What Is A Single Page Application? Meaning, Pitfalls & Benefits
Photo: www.excellentwebworld.com/what-is-a-single-page-application/

A refresh of page never occurs with an SPA; instead, the browser retrieves all necessary HTML, JavaScript, and CSS code with a single page load, or the appropriate resources are dynamically loaded and appended to the page as needed, generally in reaction to user activities.

At their core, single page applications are based on Ajax — a set of web development techniques for sending and processing requests from a server in the background without the need to reload a whole page. Ajax has allowed developers to start folding complex functionality into apps that fit on a single page.

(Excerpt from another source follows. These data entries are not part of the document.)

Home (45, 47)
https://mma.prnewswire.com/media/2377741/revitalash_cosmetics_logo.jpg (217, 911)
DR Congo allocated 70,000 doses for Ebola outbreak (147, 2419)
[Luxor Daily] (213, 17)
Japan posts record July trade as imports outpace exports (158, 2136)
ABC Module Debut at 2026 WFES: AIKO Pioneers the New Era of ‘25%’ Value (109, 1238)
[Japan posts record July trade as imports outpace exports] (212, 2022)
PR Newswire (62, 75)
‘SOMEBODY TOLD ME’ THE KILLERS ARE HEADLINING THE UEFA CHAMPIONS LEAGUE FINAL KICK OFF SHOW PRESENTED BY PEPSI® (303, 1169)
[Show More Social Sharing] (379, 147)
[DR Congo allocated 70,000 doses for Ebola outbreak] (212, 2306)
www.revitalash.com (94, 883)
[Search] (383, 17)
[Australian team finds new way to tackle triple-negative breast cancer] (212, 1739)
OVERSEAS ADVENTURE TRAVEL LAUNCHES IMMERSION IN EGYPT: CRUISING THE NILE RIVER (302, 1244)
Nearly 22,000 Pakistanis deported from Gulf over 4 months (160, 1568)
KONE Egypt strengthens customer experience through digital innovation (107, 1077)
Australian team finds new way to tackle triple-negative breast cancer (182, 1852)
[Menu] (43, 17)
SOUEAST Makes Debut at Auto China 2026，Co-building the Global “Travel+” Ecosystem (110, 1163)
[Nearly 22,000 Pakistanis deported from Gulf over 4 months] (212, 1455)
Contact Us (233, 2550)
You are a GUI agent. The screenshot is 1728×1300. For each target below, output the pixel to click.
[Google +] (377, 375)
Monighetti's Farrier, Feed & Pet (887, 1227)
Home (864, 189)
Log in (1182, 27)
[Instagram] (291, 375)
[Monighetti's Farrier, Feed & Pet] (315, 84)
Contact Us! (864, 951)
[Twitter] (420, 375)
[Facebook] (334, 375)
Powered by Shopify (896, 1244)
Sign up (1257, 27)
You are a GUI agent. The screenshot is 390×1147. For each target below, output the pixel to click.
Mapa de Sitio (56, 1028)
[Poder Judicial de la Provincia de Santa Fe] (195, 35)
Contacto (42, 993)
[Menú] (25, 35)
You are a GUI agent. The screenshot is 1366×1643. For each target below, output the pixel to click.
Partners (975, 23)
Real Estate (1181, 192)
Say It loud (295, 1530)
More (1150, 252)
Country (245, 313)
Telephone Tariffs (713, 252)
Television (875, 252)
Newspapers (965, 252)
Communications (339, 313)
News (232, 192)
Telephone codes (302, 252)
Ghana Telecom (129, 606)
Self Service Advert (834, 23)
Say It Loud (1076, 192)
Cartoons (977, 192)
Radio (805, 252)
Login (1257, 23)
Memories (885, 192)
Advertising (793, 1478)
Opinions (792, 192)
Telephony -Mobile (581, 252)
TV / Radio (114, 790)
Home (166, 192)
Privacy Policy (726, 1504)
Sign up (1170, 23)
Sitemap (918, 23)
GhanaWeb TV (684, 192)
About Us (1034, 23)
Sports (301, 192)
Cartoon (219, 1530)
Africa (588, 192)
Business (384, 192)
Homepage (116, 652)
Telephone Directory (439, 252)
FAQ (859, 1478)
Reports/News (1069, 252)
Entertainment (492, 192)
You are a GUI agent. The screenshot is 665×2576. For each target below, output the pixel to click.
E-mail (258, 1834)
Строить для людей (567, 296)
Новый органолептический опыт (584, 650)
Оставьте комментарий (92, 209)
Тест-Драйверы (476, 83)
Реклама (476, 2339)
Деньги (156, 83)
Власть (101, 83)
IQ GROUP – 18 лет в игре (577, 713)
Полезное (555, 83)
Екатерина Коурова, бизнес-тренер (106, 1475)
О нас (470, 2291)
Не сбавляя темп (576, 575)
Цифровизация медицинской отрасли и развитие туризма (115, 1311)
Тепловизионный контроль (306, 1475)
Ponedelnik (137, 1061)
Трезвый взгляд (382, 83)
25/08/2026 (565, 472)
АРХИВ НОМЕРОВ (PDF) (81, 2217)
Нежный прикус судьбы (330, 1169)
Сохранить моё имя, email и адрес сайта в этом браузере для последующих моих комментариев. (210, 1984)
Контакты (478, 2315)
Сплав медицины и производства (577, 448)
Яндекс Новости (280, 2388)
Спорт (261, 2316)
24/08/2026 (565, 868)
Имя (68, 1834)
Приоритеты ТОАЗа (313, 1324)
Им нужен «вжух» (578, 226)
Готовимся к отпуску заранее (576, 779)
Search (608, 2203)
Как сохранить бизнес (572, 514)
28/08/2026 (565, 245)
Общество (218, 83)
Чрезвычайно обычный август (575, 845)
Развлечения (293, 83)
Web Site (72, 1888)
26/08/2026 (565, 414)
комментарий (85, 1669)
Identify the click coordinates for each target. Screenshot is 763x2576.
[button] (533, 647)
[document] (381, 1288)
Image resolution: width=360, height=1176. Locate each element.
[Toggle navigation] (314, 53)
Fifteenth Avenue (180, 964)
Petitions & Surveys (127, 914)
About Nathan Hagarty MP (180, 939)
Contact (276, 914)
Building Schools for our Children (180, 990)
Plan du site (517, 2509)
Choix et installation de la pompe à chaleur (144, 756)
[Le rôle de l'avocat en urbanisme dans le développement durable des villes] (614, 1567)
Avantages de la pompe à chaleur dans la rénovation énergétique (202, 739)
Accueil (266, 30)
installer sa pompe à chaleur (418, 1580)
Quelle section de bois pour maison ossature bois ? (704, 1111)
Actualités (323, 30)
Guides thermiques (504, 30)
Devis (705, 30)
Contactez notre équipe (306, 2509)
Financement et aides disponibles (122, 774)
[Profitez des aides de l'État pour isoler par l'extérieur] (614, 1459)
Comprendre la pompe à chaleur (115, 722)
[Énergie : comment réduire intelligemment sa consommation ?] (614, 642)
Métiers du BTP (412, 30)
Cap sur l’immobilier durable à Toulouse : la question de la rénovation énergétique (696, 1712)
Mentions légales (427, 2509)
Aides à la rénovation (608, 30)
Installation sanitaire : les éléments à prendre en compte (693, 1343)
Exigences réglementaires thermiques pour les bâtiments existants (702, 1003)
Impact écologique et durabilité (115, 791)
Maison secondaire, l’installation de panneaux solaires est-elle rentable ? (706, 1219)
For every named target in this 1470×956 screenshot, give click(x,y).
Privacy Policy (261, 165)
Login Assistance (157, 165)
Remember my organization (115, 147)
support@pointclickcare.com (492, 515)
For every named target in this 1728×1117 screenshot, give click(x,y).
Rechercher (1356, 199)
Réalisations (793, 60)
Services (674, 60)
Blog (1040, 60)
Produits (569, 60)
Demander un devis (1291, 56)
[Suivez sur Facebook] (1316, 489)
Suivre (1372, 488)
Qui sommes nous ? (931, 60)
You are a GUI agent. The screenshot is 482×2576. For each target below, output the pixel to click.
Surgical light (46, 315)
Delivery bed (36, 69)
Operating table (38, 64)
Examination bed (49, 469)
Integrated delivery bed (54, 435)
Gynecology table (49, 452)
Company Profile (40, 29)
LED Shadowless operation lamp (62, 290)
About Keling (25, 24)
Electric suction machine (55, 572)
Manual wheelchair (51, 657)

Single Page Application vs. Multi Page Application
Basic Representation of Single Page Application vs. Traditional

Benefits of Single Page Applications:

  • Single Time File Load Each of HTML, CSS, JS – After the initial page load, the server does not send any additional HTML to you; instead, you download it all at the start. The SPA then sends back requests for data and markup as you click around, the server provides back the raw materials required, and your browser takes it and displays an updated UI – interchanging parts without ever needing to refresh the entire page.
  • Fast and Responsive Front-end Built – This is due to the decoupled architecture of SPAs, or a separation of back-end services and front-end display. With a decoupled setup, developers can build, deploy, and experiment with the front-end completely independently of the underlying back-end technology.
  • Improved User Experience – Single page web applications are great for developing unique sites while also offering an excellent user experience. Because visitors do not need to wait for the new page to load. The dynamic loading of the material provides the user with a consistent experience.

Some Single Page Application examples are like Gmail, Google Maps, AirBNB, Netflix, Pinterest, Paypal, and many more are using SPAs to build a fluid, scalable experience.

Why developers of 2021 prefer the SPA approach? SPAs have more chances to hold users’ attention as they seem to be fast operating — SPAs provide users with instant feedback (compared to regular sites with their white screens before the page will be completely downloaded). Single-page sites also consume less and could work without server-side code at all (API technology).